§ Prompt:
The lines to copy from the data below are those that hold the string "cell".

BEGIN

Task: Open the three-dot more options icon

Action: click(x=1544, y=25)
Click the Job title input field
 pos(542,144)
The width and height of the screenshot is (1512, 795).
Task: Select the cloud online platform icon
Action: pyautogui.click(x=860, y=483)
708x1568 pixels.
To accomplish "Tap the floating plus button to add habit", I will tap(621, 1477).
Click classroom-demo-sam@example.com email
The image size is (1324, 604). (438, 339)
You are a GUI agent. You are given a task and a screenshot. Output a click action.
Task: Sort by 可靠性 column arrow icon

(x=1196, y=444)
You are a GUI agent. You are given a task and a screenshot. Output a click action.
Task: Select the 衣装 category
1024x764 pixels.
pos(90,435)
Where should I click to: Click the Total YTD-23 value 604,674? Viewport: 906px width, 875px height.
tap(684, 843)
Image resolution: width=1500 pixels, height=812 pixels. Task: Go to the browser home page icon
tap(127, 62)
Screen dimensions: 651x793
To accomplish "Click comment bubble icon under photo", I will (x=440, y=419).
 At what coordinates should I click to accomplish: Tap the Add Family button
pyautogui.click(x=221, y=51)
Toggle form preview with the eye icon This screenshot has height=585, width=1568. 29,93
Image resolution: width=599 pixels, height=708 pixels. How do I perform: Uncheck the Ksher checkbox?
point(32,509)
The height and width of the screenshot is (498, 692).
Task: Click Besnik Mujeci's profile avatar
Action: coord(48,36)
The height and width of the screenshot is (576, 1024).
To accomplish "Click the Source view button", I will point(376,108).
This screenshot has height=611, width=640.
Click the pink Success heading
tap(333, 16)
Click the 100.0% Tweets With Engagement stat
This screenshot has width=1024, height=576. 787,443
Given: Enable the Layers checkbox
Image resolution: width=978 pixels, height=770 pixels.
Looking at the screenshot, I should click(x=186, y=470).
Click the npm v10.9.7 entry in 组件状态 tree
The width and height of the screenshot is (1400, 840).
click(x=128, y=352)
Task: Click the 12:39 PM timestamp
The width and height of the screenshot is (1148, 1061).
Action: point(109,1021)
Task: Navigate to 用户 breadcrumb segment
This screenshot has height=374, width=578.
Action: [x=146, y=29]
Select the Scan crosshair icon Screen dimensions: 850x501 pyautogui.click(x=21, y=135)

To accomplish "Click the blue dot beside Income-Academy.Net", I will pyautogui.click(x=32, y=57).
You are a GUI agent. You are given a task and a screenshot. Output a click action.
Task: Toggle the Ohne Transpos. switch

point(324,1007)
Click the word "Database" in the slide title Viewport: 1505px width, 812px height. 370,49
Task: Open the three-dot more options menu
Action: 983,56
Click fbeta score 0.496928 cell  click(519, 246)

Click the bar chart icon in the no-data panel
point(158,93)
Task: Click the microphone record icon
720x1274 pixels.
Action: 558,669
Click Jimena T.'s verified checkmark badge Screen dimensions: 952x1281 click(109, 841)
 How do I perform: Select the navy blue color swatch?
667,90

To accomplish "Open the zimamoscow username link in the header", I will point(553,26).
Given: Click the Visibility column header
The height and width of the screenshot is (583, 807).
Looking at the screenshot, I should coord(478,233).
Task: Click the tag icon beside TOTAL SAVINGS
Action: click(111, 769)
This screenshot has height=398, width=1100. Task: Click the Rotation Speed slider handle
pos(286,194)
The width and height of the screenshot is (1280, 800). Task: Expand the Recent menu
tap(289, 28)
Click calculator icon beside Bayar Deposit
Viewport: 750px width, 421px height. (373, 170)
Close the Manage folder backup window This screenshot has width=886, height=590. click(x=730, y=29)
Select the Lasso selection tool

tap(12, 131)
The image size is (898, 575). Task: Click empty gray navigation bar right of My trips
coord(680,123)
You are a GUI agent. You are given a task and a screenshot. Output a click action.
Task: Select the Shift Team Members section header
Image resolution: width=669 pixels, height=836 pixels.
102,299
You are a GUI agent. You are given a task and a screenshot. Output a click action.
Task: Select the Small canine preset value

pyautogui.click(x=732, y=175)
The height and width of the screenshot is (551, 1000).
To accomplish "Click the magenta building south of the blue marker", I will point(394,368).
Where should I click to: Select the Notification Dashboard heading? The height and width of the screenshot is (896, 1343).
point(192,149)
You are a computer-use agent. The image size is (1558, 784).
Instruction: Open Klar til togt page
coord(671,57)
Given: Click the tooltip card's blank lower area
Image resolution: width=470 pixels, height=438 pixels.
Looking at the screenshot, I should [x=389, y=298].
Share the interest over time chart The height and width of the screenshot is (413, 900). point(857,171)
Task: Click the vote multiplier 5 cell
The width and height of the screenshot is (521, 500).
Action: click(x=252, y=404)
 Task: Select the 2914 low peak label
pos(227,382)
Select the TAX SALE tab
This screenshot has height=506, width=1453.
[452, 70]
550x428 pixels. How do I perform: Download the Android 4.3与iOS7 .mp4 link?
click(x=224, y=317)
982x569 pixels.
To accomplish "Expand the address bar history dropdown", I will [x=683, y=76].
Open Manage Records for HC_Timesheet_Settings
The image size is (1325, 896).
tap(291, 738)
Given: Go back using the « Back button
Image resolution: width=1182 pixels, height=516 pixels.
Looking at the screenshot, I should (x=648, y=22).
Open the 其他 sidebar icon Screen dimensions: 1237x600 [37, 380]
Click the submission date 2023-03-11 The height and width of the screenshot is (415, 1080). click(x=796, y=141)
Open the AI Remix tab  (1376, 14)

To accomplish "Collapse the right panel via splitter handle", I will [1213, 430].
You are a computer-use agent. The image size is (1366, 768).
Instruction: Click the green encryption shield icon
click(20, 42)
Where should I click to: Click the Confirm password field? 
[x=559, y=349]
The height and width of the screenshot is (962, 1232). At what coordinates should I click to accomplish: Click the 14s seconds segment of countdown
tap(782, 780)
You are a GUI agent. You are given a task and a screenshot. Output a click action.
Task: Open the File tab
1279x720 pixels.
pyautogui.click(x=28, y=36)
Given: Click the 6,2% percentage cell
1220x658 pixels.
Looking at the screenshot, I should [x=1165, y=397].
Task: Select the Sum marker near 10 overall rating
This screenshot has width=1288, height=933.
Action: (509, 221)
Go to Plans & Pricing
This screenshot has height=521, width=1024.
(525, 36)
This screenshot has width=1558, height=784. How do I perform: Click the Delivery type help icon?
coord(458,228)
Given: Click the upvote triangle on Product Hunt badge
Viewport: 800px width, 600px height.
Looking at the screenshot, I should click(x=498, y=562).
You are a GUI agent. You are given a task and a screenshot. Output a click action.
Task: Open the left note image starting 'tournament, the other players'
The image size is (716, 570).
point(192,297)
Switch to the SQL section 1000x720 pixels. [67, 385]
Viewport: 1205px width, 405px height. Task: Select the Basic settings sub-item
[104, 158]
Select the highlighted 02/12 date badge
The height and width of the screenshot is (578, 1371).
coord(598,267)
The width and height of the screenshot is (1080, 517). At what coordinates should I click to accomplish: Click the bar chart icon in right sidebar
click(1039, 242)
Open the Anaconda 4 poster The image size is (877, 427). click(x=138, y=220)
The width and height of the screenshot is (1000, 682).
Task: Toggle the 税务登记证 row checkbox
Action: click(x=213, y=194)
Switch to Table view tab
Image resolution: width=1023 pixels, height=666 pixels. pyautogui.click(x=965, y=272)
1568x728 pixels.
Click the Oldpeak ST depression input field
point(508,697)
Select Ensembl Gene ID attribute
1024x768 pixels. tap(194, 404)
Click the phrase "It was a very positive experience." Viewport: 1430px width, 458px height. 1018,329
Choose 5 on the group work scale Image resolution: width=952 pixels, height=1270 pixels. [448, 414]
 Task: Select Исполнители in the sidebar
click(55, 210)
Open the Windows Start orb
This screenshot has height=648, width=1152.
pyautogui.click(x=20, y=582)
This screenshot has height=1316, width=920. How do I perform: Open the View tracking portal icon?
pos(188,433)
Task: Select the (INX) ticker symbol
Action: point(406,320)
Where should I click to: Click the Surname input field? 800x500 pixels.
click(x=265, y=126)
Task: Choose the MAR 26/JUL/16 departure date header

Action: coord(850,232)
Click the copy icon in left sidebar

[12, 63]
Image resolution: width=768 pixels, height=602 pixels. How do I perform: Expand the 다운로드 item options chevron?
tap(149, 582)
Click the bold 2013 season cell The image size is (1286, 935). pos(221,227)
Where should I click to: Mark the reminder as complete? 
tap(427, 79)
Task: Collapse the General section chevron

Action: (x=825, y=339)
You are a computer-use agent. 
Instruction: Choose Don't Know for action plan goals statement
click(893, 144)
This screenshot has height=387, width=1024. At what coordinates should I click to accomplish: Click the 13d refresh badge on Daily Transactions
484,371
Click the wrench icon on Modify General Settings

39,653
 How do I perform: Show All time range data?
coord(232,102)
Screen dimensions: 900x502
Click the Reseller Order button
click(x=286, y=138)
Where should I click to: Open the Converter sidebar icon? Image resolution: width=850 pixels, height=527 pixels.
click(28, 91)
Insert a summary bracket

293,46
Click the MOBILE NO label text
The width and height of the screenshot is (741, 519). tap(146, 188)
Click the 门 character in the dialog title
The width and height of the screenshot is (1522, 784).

END

§ Exercise solution:
Click fbeta score 0.496928 cell  click(519, 246)
Task: Click the vote multiplier 5 cell
Given: Click the 6,2% percentage cell
Click the bold 2013 season cell The image size is (1286, 935). pos(221,227)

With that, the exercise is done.